Library talk causes a ruckus
Of all the important issues jostling for attention in the minds of legal professionals, what has exercised them most over last week? Plans to redevelop a library.
Of course, this is no ordinary high street library in a post-modern brutalist building Surbiton. It is the cherished Inner Temple Library, where prospective and practising barristers have pored over legal texts for more than half a century.
As The Times reported, officials at the inn want to develop the building by adding a level for a lecture theatre and training rooms. That has gone down as well as a smack in the face with a hardback copy of the White Book with some lawyers, who bombarded the editor of this newspaper with letters.
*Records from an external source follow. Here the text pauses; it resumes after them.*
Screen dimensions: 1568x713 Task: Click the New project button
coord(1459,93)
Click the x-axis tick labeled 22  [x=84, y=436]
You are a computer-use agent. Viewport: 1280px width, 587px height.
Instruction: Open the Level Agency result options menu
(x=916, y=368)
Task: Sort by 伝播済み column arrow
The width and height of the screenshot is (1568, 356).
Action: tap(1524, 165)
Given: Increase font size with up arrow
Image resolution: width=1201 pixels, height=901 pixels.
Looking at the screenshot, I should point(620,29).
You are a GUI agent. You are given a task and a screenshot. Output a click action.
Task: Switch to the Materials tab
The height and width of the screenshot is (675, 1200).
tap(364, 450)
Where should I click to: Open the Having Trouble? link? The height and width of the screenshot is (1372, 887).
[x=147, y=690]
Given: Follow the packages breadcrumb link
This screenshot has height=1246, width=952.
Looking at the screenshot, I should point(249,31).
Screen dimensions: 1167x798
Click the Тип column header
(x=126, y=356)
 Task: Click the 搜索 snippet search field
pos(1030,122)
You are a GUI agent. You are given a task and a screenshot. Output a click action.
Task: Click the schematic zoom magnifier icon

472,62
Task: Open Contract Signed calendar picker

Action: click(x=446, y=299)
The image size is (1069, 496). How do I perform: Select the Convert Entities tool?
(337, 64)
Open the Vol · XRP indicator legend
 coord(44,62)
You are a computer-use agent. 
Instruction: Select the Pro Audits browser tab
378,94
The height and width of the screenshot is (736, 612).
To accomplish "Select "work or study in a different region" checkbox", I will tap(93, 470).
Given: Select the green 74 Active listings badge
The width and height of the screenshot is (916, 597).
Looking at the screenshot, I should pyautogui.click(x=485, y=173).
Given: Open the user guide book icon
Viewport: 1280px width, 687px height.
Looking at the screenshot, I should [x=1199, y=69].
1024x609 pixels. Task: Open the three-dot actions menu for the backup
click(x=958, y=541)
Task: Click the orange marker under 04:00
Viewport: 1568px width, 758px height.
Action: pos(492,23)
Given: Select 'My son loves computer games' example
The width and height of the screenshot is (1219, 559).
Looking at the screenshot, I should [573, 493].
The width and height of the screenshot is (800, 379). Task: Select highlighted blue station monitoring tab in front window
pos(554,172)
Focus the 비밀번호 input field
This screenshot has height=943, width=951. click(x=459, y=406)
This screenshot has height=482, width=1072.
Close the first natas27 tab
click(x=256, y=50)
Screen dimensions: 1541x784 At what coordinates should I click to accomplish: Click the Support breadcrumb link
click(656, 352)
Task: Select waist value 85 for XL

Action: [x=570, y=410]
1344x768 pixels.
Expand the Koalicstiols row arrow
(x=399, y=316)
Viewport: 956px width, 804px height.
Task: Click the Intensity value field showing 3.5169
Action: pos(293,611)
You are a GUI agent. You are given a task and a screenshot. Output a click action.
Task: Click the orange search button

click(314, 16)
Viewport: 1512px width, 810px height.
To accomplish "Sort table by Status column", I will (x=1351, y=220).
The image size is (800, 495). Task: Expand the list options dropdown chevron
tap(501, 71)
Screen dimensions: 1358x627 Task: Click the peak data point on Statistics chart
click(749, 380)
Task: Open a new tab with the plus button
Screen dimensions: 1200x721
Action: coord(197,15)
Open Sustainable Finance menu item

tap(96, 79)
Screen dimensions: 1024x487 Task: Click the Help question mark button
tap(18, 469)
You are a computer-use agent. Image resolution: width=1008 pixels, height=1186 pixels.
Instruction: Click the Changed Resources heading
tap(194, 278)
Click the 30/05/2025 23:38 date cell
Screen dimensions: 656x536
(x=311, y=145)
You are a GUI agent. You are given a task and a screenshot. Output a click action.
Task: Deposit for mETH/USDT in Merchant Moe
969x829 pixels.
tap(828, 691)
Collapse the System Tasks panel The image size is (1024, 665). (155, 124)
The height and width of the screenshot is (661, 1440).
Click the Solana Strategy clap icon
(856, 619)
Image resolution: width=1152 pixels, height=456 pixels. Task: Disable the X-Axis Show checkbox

But first up was a leading proponent of the controversial plans, Lord Hunt of Wirral, who chaired an independent review of the future of the inn. “Our conclusions, accepted by the Inn,” he wrote, “were that legal education and training should be at the core of its activities.”
That didn’t wash with the protesters. Lord Lloyd of Berwick said the plans would “do irreparable damage to the library”.
Another correspondent to the letters section was Timothy Briden, who wrote: “As so often when such vanity projects are at stake, the voices of restraint went unheeded.”
Thankfully, debate over interior design at the Inns of Court was not the only issue exercising lawyers’ pens. Two correspondents also weighed in on the brewing row over the appointment of Sir Martin Moore-Bick as chairman of the public inquiry into the Grenfell fire. Sir Christopher Rose, a former Court of Appeal judge, said Sir Martin should be “allowed to get on with this inquiry”.
But Stephen Solley, QC, disagreed. While he accepted that Sir Martin “is totally capable of doing a good job … his standing has already been undermined too much”. Instead, said Solley, Lord Thomas of Cwmgiedd, the soon-to-be-retired lord chief justice, was the only ideal candidate for the role.